* [ACTIVITY]
What should you transcribe? Every line from the top of the records below through the line with "Select the Perplexity [reasoning pro] option", exactly, and no pictures.
#### TASK INPUTS
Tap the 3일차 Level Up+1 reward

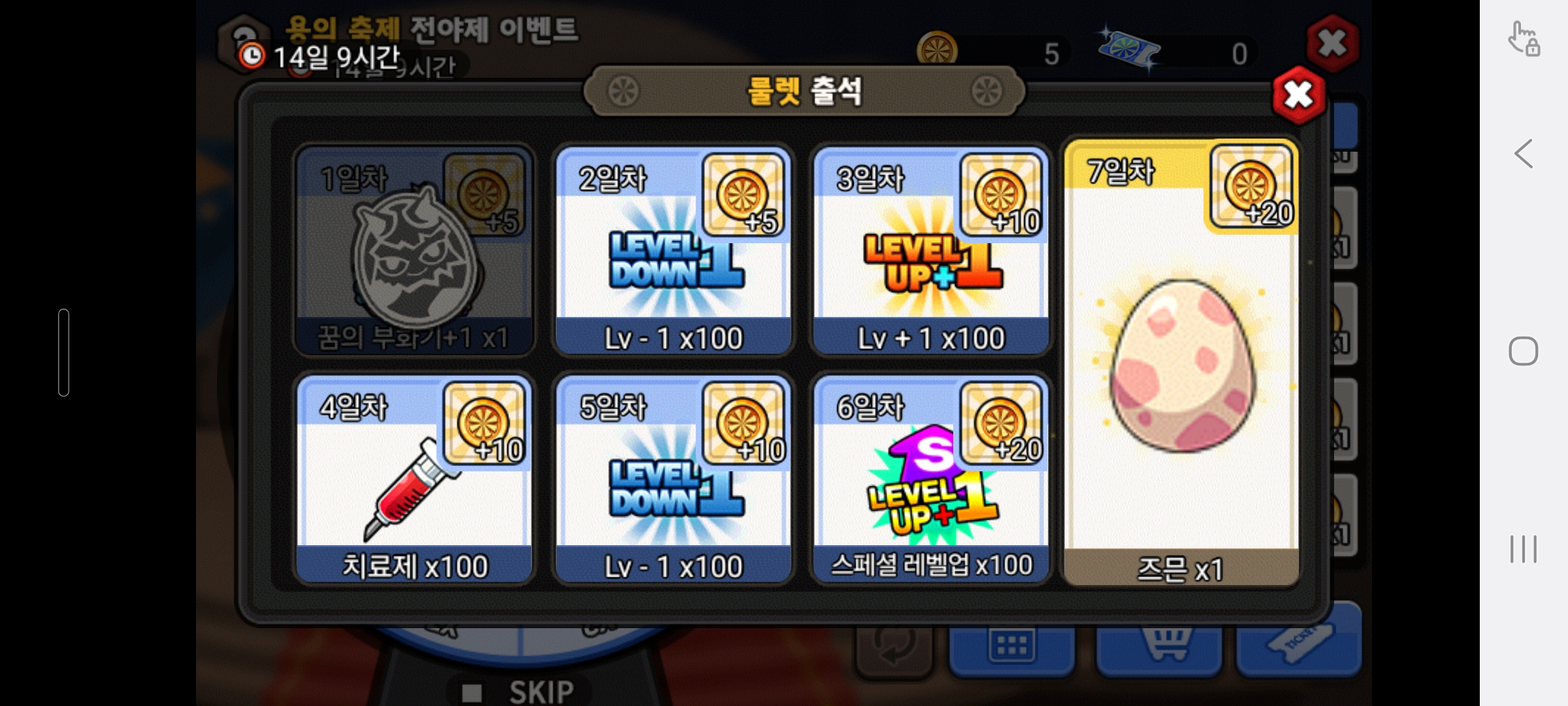coord(931,251)
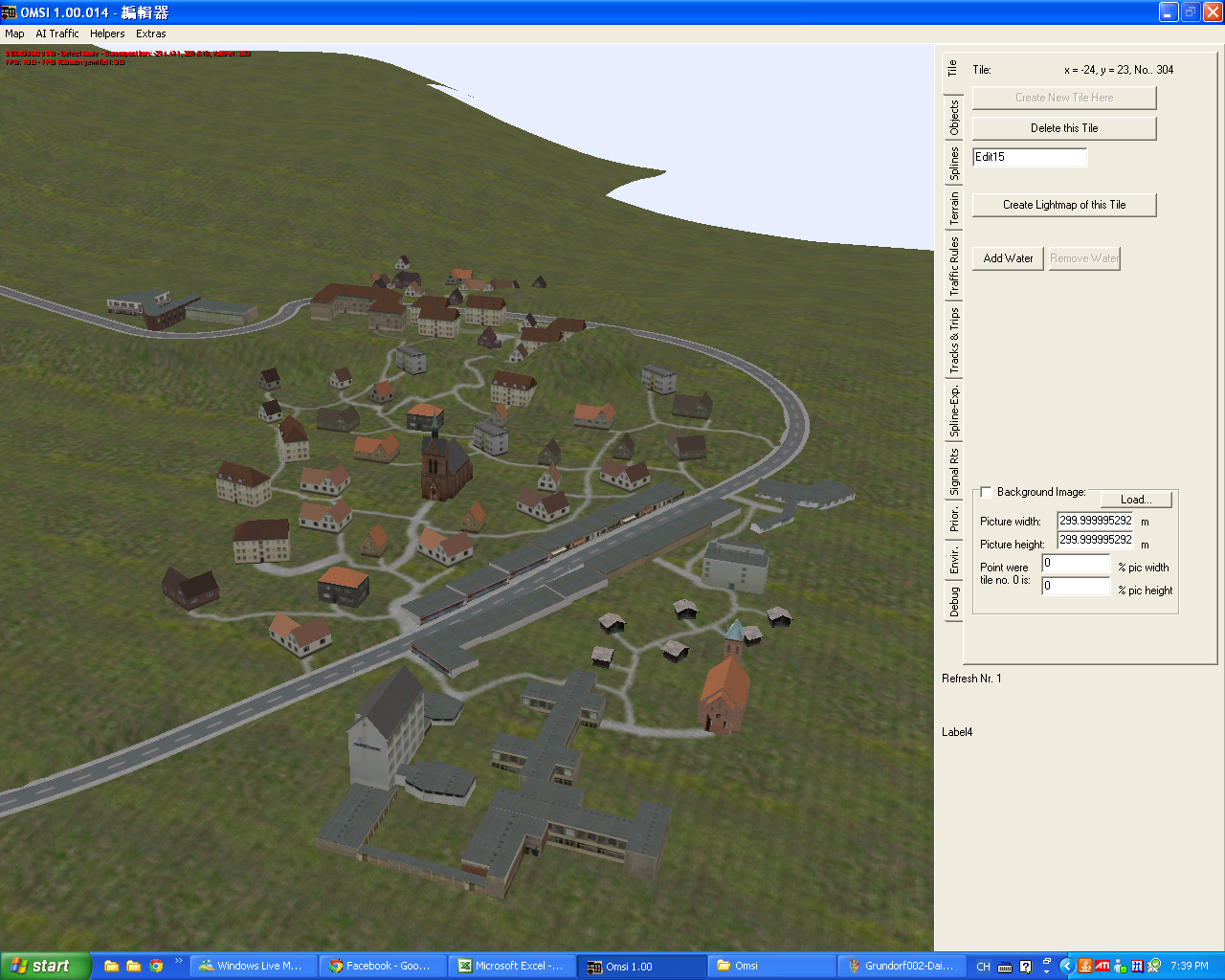The width and height of the screenshot is (1225, 980).
Task: Click Create Lightmap of this Tile
Action: click(x=1064, y=205)
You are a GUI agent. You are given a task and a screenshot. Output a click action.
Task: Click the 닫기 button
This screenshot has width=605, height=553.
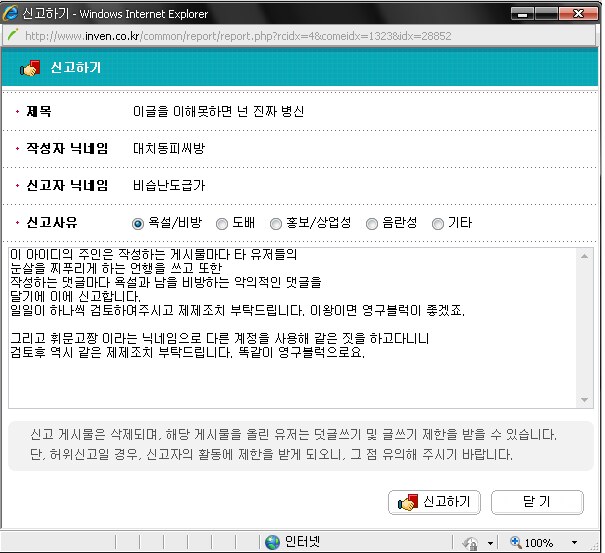pos(536,502)
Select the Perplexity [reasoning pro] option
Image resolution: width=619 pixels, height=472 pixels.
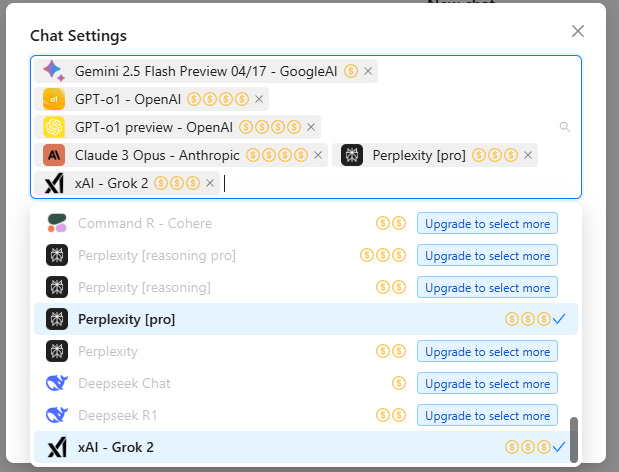[156, 255]
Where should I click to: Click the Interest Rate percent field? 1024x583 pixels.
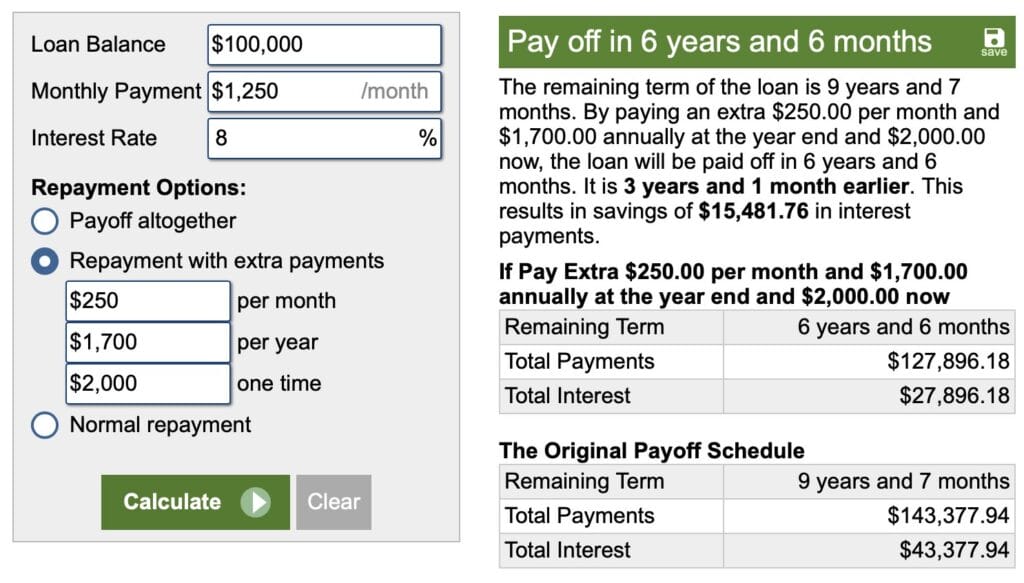310,138
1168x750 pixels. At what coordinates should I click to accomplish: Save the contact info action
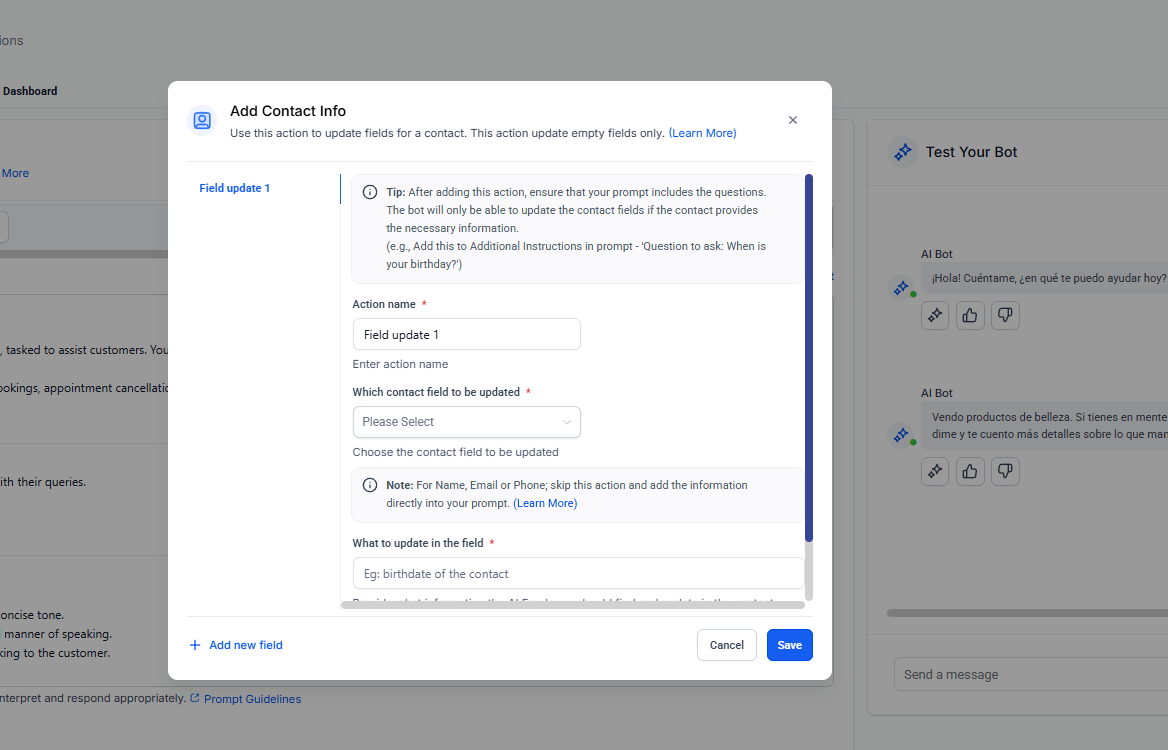[789, 645]

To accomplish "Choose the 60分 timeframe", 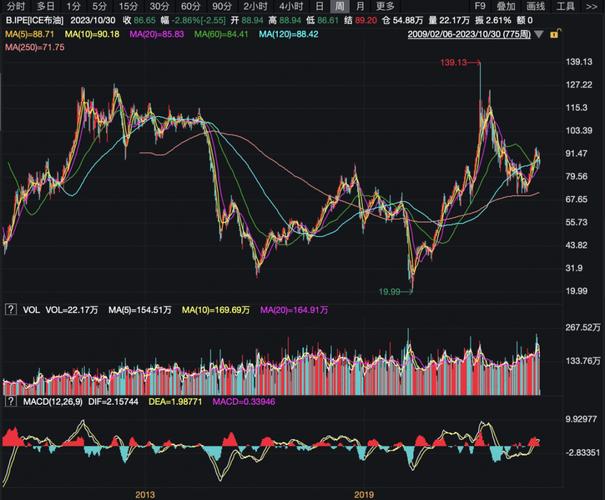I will [191, 6].
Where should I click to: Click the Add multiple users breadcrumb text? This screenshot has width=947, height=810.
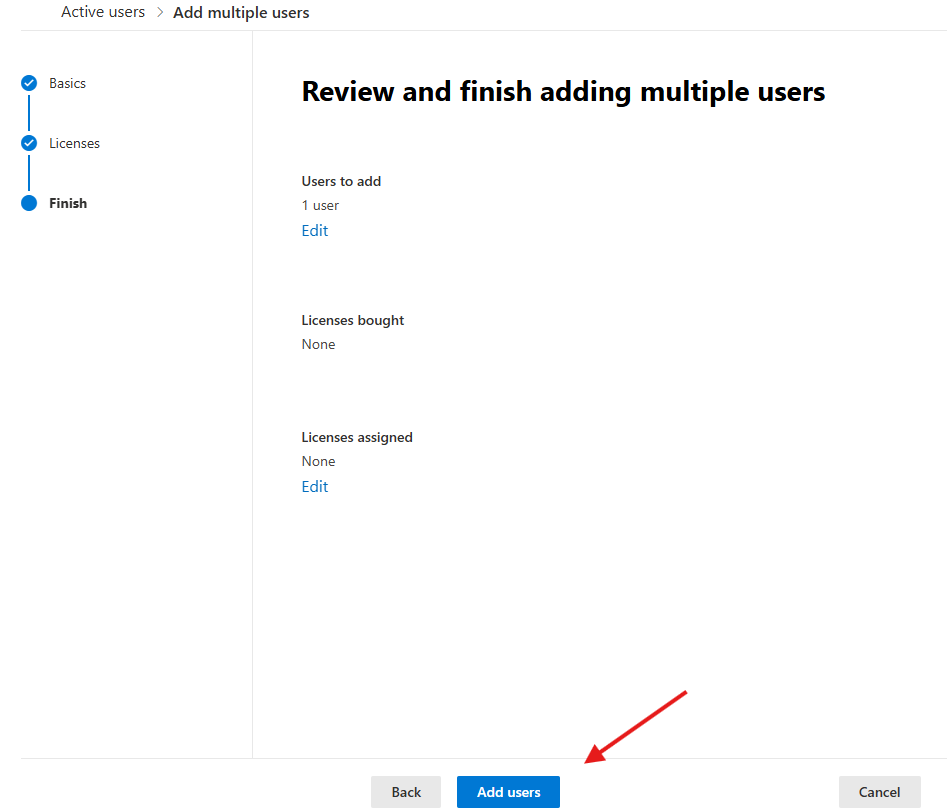pyautogui.click(x=241, y=13)
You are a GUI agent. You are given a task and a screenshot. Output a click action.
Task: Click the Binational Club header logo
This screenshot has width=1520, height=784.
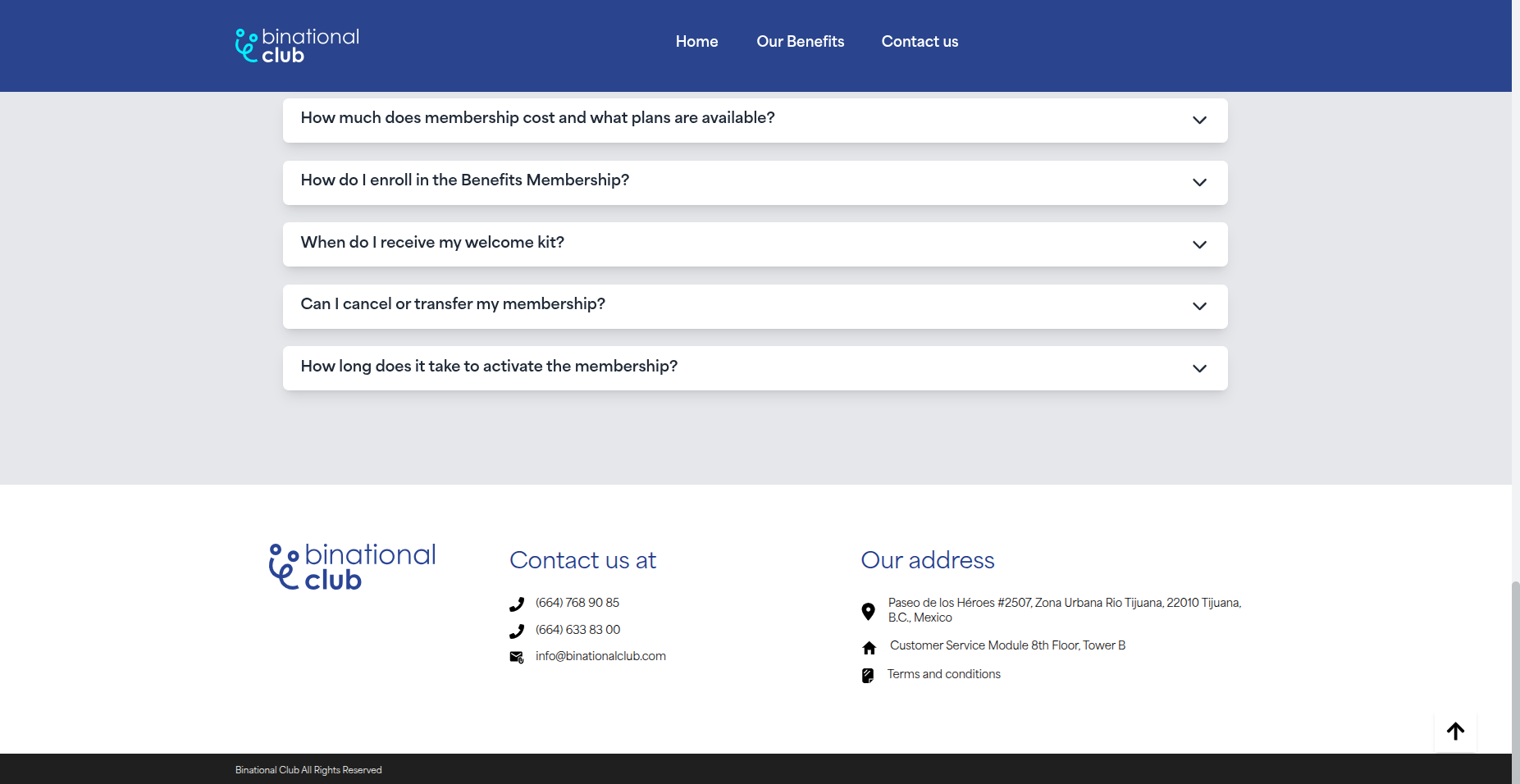tap(297, 46)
########
* [OUTPUT]
Tap the 3일차 Level Up+1 reward

coord(931,251)
The width and height of the screenshot is (1225, 980).
Task: Click Create Lightmap of this Tile
Action: click(x=1064, y=205)
You are a GUI agent. You are given a task and a screenshot. Output a click action.
Task: Click the 닫기 button
This screenshot has width=605, height=553.
pos(536,502)
Select the Perplexity [reasoning pro] option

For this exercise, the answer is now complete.